There is a lot more detail about this regulation, but it is not only a violation of privacy and (possibly) SSN rules, it may be a disguised method for building the National Healthcare Databasethat the Obama administration has been talking about without allowing any national discussion or input from We The People.
Read more about the new MMSEA 111 regulation being implemented NOW, here at the CMS site.
Additionally, CMS is conducting a teleconference TODAY, June 4th, from 1pm to 3pm EST.
800-779-4354 - read the instructions HERE.*
THIS IS WRONG. We all must protest this activity NOW. I am in the process of contacting various news outlets to bring attention to this issue, but I need your help.
Here is my email I am using, and I encourage you to use this if you wish to contact your representatives and news outlets, too:
TODAY at 1pm EST, the Centers for Medicare and Medicaid (CMS) is conducting a teleconference call to explain to employers and insurers the NEW mandatory regs on collecting Social Security Numbers of not only covered employees in group plans, but their SPOUSES and their CHILDREN to be submitted quarterly to the CMS office through third party contractors.
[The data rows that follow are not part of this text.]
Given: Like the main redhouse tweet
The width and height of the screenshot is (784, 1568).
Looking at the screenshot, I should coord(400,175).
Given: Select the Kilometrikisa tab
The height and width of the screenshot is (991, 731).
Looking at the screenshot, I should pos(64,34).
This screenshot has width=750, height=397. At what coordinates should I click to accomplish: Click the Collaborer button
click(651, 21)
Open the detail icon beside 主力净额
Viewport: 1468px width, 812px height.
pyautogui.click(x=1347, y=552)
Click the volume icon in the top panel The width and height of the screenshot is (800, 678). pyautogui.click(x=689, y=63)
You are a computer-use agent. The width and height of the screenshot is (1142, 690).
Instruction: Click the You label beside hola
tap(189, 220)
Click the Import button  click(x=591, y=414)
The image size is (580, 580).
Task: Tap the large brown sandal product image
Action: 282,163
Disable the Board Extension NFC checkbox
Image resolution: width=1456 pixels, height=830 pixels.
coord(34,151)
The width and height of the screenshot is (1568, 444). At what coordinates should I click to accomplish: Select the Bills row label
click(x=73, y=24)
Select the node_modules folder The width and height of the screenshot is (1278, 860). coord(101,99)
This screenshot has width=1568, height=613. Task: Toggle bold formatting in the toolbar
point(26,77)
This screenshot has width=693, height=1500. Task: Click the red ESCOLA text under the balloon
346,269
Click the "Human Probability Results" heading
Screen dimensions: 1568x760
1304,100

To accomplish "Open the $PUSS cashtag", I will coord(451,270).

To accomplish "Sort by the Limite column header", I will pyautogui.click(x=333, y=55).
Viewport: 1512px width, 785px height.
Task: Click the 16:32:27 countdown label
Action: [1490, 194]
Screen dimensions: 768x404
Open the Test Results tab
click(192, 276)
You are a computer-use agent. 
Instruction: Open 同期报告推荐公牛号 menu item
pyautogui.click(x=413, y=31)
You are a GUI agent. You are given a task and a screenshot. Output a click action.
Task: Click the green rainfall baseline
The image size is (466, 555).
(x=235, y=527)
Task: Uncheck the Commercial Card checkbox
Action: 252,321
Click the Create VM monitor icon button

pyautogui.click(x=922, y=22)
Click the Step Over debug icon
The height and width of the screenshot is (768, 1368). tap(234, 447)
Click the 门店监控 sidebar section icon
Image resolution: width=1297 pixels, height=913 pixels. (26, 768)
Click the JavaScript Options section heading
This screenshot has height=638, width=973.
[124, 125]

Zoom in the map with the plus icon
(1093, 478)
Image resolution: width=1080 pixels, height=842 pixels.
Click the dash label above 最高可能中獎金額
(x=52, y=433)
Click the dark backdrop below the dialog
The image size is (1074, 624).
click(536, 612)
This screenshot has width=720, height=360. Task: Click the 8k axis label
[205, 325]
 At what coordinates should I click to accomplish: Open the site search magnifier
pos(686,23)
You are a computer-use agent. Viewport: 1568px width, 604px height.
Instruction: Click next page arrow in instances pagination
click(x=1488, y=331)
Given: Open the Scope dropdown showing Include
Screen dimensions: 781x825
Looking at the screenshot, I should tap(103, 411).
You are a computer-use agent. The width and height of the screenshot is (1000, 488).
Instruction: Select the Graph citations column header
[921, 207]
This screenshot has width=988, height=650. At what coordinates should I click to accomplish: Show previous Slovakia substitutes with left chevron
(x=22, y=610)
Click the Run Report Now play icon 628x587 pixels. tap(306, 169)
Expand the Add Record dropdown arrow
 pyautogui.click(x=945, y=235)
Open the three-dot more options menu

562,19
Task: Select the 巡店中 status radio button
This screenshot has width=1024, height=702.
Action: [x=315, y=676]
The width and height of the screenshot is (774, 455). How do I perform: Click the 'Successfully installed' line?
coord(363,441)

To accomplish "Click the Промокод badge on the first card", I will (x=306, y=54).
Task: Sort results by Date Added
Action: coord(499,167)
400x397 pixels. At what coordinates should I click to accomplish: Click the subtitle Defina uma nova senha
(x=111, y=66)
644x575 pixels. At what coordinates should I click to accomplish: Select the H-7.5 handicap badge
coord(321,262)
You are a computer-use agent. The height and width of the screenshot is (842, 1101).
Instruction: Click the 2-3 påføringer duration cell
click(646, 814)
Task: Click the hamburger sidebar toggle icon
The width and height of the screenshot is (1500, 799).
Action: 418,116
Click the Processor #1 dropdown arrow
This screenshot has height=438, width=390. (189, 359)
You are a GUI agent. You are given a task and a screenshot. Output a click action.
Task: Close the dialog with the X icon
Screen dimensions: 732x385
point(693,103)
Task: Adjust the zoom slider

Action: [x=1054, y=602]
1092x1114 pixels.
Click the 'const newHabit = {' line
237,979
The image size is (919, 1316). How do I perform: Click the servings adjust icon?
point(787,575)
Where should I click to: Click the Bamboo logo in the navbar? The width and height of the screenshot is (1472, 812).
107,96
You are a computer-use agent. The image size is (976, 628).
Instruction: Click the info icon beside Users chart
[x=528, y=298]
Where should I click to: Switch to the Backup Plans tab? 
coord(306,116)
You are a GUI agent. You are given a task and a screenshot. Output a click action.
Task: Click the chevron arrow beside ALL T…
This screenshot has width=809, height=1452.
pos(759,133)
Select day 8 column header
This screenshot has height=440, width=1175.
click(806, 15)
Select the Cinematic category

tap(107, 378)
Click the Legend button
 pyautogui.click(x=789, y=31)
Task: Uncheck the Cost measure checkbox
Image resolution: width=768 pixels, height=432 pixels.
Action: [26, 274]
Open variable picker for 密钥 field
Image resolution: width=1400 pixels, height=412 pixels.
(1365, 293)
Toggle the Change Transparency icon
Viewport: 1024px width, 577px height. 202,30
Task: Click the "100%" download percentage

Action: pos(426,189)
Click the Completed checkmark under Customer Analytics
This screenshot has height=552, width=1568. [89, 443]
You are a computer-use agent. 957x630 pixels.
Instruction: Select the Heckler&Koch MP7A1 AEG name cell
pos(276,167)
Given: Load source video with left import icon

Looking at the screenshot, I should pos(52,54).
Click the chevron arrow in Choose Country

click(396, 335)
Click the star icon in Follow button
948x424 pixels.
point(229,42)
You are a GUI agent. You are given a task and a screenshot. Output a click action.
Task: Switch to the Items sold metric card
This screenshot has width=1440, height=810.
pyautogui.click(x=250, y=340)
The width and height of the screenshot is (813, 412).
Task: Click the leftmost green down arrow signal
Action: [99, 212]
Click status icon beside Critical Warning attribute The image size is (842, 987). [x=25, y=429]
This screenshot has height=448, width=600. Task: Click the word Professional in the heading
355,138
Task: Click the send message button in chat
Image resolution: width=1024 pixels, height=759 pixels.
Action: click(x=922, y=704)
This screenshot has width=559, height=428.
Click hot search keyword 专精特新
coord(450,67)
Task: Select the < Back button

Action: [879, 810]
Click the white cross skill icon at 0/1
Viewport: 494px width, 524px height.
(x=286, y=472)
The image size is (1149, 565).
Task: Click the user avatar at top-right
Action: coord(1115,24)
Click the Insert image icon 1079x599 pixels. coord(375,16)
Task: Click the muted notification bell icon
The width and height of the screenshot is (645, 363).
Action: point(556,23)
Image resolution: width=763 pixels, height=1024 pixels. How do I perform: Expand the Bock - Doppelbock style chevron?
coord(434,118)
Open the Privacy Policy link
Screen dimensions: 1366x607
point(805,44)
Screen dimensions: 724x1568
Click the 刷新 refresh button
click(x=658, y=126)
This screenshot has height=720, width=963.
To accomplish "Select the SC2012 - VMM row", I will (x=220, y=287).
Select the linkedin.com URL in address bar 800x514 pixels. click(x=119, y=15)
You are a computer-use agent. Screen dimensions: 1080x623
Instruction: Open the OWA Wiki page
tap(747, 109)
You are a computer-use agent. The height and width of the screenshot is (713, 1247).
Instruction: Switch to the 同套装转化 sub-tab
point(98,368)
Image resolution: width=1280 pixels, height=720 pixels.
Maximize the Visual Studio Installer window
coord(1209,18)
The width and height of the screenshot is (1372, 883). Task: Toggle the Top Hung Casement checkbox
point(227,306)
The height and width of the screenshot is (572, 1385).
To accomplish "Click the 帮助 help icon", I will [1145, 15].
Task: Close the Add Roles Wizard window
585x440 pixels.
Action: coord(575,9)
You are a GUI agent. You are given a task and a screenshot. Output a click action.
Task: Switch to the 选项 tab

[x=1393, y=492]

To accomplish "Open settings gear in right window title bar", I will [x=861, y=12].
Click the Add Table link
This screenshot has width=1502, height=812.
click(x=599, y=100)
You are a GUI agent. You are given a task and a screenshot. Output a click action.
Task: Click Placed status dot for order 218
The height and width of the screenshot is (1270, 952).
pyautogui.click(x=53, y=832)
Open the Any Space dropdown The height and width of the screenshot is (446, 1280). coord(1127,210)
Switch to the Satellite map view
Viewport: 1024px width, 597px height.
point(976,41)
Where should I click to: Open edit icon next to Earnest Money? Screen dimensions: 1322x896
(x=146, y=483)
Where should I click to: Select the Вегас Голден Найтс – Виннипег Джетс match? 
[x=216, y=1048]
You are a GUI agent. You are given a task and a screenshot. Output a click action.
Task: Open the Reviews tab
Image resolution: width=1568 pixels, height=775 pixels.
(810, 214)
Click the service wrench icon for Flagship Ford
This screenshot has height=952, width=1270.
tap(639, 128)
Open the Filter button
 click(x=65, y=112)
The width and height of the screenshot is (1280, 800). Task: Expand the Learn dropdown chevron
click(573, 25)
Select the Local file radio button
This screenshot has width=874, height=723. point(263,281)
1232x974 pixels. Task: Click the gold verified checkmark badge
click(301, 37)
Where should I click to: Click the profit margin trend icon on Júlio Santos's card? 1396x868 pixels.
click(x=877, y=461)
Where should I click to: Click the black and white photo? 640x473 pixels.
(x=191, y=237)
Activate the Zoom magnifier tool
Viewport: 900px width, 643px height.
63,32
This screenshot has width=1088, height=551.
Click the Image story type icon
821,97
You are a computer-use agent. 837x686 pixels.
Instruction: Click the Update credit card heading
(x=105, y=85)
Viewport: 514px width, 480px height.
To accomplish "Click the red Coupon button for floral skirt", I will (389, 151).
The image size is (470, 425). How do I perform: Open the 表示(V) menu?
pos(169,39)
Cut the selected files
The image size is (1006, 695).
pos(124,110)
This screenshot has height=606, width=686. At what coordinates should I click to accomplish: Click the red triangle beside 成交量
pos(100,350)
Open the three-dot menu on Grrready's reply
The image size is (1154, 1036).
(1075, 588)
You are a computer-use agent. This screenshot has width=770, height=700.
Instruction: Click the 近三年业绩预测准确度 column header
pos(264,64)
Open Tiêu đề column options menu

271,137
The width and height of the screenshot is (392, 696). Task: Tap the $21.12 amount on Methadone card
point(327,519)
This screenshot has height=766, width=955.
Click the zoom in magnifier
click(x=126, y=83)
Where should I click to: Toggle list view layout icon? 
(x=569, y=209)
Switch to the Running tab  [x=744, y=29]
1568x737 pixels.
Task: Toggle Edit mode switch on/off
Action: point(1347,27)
I learned about this when the human resources department at my husband's employer contacted him via email requesting my SSN, although I am not an employee. I didn't want them to have my SSN nor access to my health records, so I investigated this and discovered that although this new regulation, called "MMSEA 111," is supposedly to identify group health participants who are also eligible for Medicare (I am not)--to reportedly stop Medicare fraud--but it could easily be a secret effort to set up a National Healthcare Database without public knowledge or consent.
This requires employers to throw a wide net to gather SSNs of spouses and children which they don't normally have in their records since benefits are usually paid under the employee's SSN--and as I mentioned, it shifts the burdern of verifying Medicare recipients from the public to the private sector and may be the first step toward a NATIONAL HEALTHCARE DATABASE.
NO ONE in the media is talking about this. The process started late last year and the additions to Medicare regulation was signed just a few months ago at the end of December 2008, and is being implemented RIGHT NOW.
I am not eligible for Medicare, nor does anyone in my family receive Medicare benefits, so therefore, we should NOT have to turn over our SSNs to my husband's employer nor to CMS! This is a violation of our privacy rights and our right to protect our own SSNs. My husband is upset at me now, because he fears losing his job over not giving up my SSN (top management there do not like what they perceive to be "troublemakers"). But this is wrong.
PLEASE FOLLOW UP ON THIS STORY.
Here is a direct link to this information at CMS: http://www.cms.hhs.gov/MandatoryInsRep/
The next deadline for employers to comply with this new regulation is July 1st, just a few weeks away, during this initial "testing" phase in gathering and transferring all of these SSNs from employers to third party contractors who will then forward it to CMS.
Please help dig out the details of this massive collection of employee's families' private information, which includes the name, SSN, date of birth, and gender. This is gross example of a federal agency shifting the burden of verifying Medicare recipients--which is the agency's responsibility--to the private sector. But more insidiously, this may be a "behind-the-scenes" effort to build that National Healthcare Database without public discussion and voter participation.
Again, the teleconference is TODAY, June 4th, from 1pm to 3pm EST (800-779-4354).
I have a background as a human resources director and benefits specialist, so I understand the issues at stake. I welcome your questions and urge you to get this information out to the public as quickly as possible.
Sincerely,
Kimn Swenson Gollnick
* (PLEASE NOTE: If you join the teleconference, I suggest that you do so to listen only. I do not advise nor condone turning it into a protest, but to use it as a way to gather more information on this new regulation and to monitor the government's actions.)